Me dijo que venía ni bien se despedía del sol que se ponía atrás de los árboles y se sumergía en la tierra.
Y ahí aparece, con su carita nueva de asombro, sombrero, pantalón largo, camisa a cuadros y canasta de juncos.
Y ahí vamos, el cosechador de estrellas y yo de la mano, cantando bajo una canción mansa.
Se acerca la primavera y florecen más rápido las estrellas. No bien germinan las puntitas hay que arroparla, cantarle la canción de cuna y mostrarle que ese cielo, inmenso, sin límites, será su morada.
Y ellas sonríen y hacen muecas y se llenan de un brillo que solo da la felicidad.
Y el cosechador me permite rozarlas con dulzura y desearles suerte y me pone tan contenta y lloro solo un poquito porque no puedo contener tanta sensación de paz.

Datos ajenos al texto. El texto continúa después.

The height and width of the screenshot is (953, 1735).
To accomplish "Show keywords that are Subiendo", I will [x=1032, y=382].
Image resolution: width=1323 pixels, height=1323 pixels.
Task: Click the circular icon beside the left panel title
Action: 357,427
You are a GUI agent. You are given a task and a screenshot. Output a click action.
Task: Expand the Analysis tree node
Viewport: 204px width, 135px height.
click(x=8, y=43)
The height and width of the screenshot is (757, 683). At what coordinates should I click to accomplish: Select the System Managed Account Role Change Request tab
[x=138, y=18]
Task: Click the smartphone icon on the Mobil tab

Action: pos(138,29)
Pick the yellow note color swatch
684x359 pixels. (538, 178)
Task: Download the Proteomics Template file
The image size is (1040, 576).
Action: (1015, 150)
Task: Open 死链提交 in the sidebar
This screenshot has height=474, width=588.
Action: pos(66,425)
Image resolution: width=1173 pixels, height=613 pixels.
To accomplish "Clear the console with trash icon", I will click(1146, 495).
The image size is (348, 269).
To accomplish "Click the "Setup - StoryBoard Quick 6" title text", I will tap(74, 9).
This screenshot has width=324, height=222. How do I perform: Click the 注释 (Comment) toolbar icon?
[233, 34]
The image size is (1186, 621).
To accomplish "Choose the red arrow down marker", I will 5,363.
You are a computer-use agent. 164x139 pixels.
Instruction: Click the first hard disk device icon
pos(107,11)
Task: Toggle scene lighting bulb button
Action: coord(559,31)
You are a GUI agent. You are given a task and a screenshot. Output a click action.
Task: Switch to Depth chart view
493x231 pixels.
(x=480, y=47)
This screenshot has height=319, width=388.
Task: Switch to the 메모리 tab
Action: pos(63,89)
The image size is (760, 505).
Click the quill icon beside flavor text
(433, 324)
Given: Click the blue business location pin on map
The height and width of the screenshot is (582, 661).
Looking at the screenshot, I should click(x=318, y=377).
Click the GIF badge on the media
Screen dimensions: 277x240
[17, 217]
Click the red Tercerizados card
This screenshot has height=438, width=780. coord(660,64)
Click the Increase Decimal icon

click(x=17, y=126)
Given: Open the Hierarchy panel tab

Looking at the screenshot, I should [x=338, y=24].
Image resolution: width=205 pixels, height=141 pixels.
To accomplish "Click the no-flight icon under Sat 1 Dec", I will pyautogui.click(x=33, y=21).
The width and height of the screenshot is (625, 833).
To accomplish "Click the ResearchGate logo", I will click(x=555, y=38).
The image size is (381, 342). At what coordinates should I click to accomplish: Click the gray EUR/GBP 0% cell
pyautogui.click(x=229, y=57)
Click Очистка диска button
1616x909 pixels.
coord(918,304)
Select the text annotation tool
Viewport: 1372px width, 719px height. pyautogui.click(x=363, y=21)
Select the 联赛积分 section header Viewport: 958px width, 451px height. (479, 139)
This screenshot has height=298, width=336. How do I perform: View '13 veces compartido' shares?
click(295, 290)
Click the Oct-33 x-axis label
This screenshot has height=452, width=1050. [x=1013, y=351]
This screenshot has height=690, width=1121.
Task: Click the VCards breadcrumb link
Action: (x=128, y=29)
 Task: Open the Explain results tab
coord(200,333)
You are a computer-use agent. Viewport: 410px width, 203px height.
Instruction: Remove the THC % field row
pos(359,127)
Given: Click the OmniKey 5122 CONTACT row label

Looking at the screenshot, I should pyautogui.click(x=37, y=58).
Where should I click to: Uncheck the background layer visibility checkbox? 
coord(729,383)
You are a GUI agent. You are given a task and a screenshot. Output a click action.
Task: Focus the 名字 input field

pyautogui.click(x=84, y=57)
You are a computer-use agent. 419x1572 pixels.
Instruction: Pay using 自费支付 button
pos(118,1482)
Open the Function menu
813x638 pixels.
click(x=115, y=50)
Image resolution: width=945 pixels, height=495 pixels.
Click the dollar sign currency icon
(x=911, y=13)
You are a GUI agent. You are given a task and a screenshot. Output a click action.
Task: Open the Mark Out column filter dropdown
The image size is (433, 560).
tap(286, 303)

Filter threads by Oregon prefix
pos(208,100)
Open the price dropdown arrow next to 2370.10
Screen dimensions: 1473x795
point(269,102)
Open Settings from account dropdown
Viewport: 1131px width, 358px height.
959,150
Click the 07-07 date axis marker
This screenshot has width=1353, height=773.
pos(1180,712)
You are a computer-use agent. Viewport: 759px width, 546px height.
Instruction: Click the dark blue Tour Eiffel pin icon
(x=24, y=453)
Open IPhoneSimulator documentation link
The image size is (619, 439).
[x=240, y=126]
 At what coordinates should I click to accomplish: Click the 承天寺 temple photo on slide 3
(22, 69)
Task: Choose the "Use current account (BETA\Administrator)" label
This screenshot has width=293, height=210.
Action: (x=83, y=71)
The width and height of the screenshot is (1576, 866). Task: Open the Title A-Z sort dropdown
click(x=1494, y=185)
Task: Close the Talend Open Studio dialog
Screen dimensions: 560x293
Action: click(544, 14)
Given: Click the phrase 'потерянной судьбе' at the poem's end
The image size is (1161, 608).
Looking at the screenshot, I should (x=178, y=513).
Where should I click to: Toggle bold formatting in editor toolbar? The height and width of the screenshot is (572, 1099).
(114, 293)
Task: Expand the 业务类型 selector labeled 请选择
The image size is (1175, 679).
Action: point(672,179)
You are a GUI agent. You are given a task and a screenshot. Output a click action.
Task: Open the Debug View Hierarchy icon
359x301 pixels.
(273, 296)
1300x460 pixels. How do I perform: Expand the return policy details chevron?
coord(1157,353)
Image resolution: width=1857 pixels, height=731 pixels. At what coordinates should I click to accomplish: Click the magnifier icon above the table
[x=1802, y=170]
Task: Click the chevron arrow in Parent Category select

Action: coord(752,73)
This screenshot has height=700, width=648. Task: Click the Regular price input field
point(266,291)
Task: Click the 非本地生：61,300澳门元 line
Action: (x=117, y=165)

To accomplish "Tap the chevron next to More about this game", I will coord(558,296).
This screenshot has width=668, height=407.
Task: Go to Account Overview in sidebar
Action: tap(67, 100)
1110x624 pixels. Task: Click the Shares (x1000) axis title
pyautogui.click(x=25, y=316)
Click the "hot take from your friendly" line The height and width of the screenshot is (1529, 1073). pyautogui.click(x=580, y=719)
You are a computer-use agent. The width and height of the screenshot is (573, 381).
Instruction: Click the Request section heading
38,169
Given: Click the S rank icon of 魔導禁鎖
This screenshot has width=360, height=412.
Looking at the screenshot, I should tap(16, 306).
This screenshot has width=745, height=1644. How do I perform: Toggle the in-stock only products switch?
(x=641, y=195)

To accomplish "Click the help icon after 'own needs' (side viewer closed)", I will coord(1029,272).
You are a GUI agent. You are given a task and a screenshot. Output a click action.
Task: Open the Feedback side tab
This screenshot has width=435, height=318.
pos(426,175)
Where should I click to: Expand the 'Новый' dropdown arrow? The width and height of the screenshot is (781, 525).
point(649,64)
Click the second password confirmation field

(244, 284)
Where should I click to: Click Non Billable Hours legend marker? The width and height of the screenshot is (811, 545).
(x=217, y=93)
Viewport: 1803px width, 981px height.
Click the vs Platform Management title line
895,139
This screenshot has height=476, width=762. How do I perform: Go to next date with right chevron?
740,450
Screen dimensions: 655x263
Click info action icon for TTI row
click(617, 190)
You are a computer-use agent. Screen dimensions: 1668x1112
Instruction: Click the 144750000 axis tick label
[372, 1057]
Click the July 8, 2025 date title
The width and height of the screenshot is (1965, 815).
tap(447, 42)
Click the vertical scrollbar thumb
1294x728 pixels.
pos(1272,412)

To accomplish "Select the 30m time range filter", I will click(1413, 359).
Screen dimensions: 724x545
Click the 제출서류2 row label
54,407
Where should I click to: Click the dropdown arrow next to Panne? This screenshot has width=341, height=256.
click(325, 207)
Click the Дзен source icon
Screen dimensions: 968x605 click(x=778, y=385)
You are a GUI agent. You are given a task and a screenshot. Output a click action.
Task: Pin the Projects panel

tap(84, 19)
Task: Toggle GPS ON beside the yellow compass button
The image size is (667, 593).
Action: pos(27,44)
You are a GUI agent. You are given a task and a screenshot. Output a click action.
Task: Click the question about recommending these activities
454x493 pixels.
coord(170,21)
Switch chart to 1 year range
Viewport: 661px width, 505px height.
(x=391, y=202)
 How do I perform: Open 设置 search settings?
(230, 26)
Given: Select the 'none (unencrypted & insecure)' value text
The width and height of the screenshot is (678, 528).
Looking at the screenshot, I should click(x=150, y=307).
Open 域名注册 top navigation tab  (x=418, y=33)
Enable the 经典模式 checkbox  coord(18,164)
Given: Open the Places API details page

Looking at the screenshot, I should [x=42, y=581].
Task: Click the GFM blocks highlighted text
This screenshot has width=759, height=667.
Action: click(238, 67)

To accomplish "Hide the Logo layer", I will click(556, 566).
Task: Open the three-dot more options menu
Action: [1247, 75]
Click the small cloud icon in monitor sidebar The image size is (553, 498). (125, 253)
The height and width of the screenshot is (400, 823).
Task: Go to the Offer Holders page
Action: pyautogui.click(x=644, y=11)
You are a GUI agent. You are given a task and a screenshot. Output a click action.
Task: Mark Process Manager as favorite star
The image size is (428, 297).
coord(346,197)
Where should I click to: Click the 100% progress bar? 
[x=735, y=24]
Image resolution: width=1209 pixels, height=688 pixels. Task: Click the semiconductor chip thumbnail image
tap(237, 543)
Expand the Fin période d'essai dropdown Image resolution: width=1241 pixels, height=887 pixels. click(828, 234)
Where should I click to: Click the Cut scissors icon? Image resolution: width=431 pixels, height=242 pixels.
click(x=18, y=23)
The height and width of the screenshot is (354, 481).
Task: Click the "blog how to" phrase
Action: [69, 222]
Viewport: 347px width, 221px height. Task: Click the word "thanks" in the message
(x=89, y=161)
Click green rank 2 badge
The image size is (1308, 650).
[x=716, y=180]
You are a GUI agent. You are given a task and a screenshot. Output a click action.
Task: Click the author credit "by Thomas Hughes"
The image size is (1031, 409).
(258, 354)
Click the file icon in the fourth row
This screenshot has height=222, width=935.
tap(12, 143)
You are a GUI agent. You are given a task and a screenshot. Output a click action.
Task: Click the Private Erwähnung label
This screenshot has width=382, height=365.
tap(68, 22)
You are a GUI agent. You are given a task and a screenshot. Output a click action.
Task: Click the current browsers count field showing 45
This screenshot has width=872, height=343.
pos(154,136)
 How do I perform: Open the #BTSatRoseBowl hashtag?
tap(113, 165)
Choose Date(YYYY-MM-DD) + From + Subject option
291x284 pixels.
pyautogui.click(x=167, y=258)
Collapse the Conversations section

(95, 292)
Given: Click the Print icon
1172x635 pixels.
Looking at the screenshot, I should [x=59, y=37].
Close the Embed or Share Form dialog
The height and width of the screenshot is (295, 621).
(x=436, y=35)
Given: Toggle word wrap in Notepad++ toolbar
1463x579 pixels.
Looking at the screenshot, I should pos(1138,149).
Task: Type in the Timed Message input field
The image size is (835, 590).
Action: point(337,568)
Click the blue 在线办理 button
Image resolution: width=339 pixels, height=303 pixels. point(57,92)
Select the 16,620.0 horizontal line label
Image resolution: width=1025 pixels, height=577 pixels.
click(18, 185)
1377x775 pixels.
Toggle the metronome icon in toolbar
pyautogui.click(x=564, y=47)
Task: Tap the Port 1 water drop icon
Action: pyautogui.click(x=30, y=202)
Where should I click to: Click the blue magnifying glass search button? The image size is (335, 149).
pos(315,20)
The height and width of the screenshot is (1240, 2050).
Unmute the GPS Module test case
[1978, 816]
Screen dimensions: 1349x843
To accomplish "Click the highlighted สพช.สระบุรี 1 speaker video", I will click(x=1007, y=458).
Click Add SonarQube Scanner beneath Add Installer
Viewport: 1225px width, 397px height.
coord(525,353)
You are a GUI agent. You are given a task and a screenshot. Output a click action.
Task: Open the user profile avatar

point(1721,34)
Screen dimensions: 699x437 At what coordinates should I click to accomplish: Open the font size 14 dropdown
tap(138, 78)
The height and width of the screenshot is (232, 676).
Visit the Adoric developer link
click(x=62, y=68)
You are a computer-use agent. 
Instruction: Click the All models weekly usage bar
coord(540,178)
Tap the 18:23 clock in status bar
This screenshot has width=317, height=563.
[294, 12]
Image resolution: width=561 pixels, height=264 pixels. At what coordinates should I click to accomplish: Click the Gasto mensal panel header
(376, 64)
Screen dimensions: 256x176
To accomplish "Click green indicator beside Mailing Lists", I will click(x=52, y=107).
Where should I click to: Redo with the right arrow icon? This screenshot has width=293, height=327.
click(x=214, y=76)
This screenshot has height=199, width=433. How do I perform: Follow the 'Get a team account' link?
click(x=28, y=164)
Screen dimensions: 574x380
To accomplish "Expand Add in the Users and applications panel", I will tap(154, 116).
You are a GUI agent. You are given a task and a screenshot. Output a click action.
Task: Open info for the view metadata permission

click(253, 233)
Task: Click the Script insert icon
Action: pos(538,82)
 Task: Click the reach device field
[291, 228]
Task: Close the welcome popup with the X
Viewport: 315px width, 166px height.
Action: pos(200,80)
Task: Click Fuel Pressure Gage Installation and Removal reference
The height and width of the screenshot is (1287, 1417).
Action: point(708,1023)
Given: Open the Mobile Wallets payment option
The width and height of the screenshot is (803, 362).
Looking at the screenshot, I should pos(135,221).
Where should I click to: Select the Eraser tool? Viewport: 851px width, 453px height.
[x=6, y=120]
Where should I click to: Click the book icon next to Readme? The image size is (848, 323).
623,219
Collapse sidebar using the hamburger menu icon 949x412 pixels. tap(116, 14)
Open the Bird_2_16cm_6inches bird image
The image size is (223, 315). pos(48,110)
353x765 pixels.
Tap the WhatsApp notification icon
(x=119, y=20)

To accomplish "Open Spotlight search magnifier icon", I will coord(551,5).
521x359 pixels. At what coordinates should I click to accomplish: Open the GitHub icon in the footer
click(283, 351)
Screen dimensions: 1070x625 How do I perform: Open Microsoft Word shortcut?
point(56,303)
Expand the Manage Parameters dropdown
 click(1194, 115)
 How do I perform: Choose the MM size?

Y luego, hay que soltarlas despacio, tirarlas para arriba con buenas intenciones y así es como vuelan o suben escaleras invisibles y en el cielo negro se van ubicando, hacen cabriolas, figuras diversas y abrazan un ratito a la luna y luego encuentran su lugar por pura intuición mezclada con designio.
A veces, me parece que el cosechador es un duende o un mago, porque su figura desaparece por momentos o se eleva para guiar las estrellas o para acelerar su paso sobre los campos.
Me siento un ratito y preparo unos mates. Lo llamo y viene sonriente de oreja a oreja. Pone su canastita al lado y toma despacio, despacio, ese mate que por suerte me salió lindo y espumoso.
Casi no hablamos.
No se necesitan las palabras cuando las almas brillan de felicidad.
Y volvemos a trabajar y por momentos, escasos, únicos, se da vuelta y me mira profundamente, como solo miran los que conocen de estrellas y de sueños.
Creo que hice trampas porque a muchas estrellas susurré mis deseos.
Pero me parece que no importa, que nadie se ofenderá con ello.
Y vamos, vamos silbando por la tierra florida de brillos que nunca se acaban, y las luciérnagas juegan a las escondidas.
Y a los lejos y tan cerca, el croar de los sapos me trae su recuerdo.
Dónde, sino cerca de las estrellas, está lo que amamos.